[Start of Attachment]

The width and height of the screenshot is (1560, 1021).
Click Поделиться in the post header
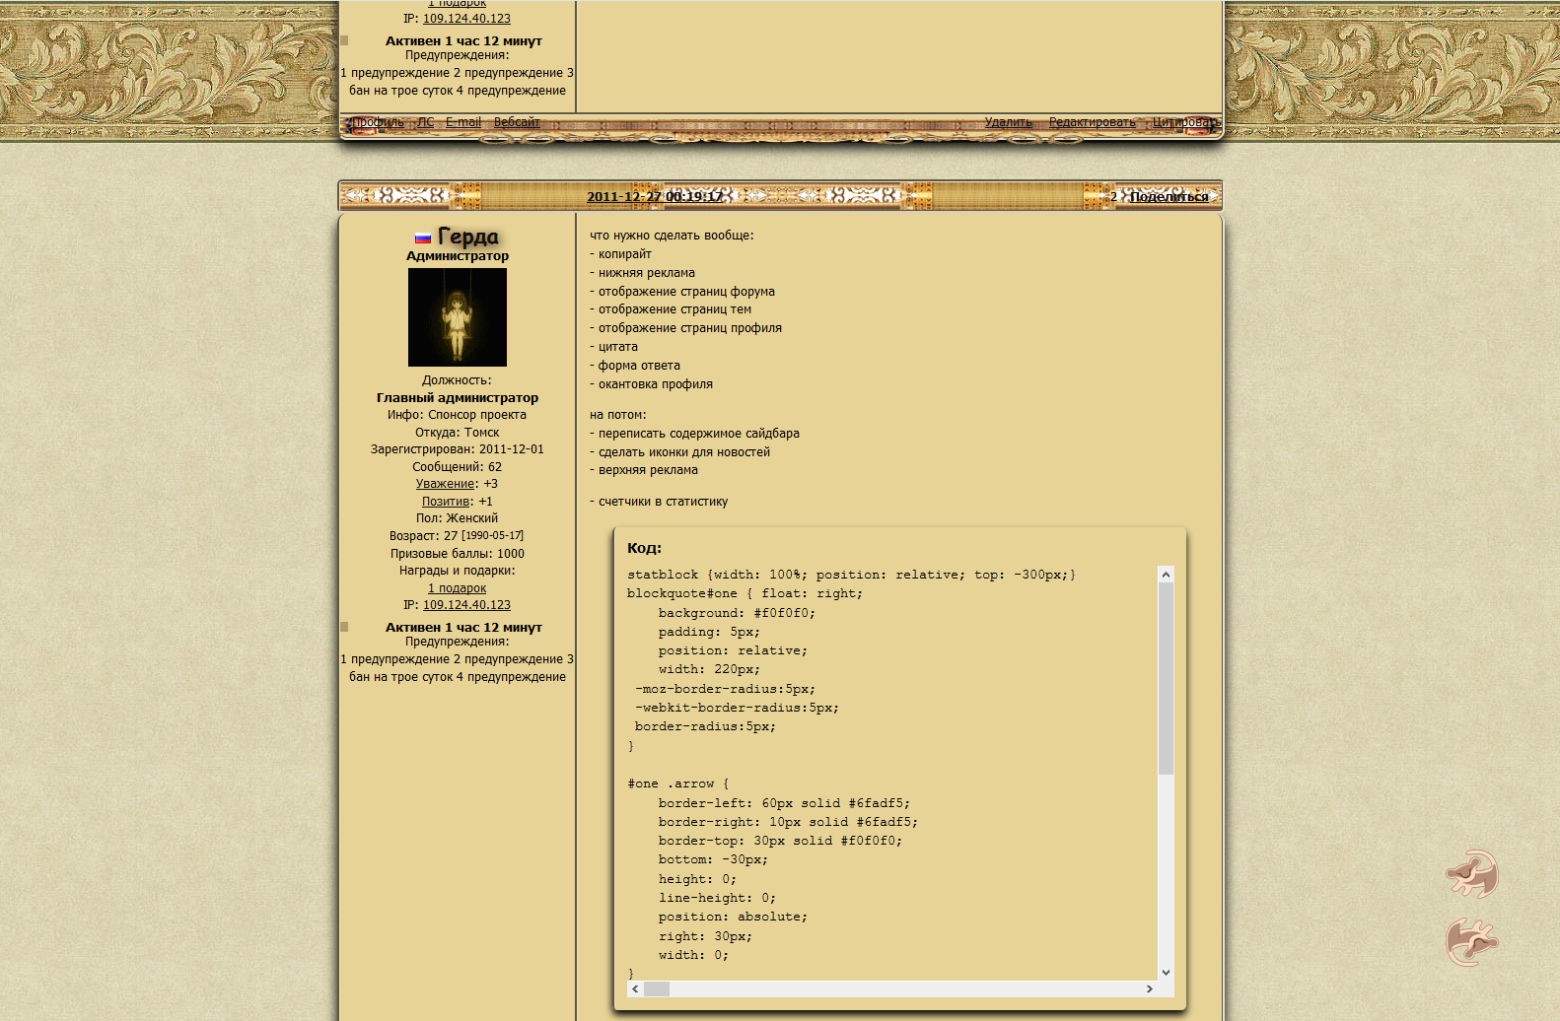coord(1169,197)
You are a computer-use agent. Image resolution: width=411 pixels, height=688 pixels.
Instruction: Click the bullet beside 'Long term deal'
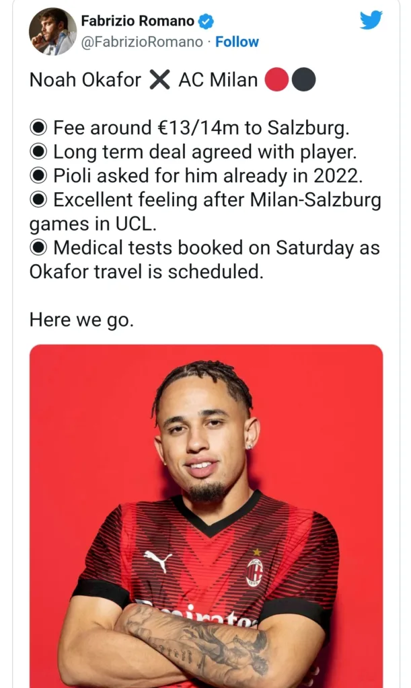pyautogui.click(x=38, y=153)
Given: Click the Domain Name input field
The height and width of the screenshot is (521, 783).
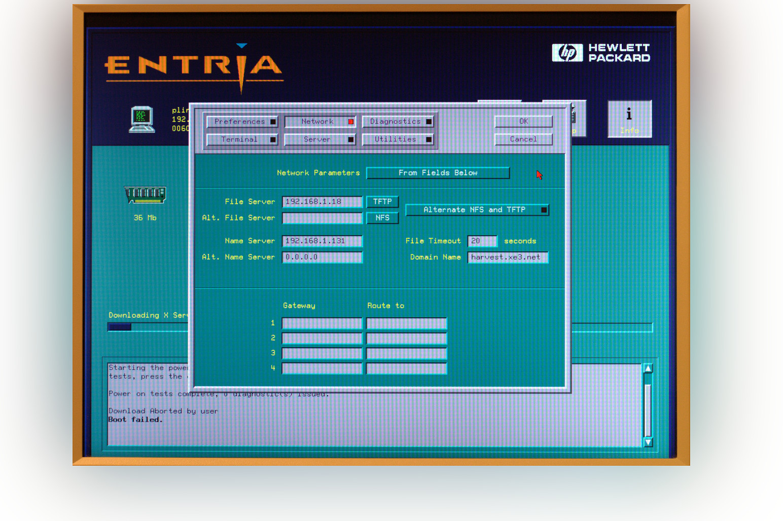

[End of Attachment]

Word for word, retype the material above without its pictures.

ANSWER BOX:
The width and height of the screenshot is (1560, 1021).
Click Поделиться in the post header
coord(1169,197)
You are a computer-use agent. Image resolution: width=411 pixels, height=688 pixels.
Instruction: Click the bullet beside 'Long term deal'
pyautogui.click(x=38, y=153)
Given: Click the Domain Name input field
The height and width of the screenshot is (521, 783).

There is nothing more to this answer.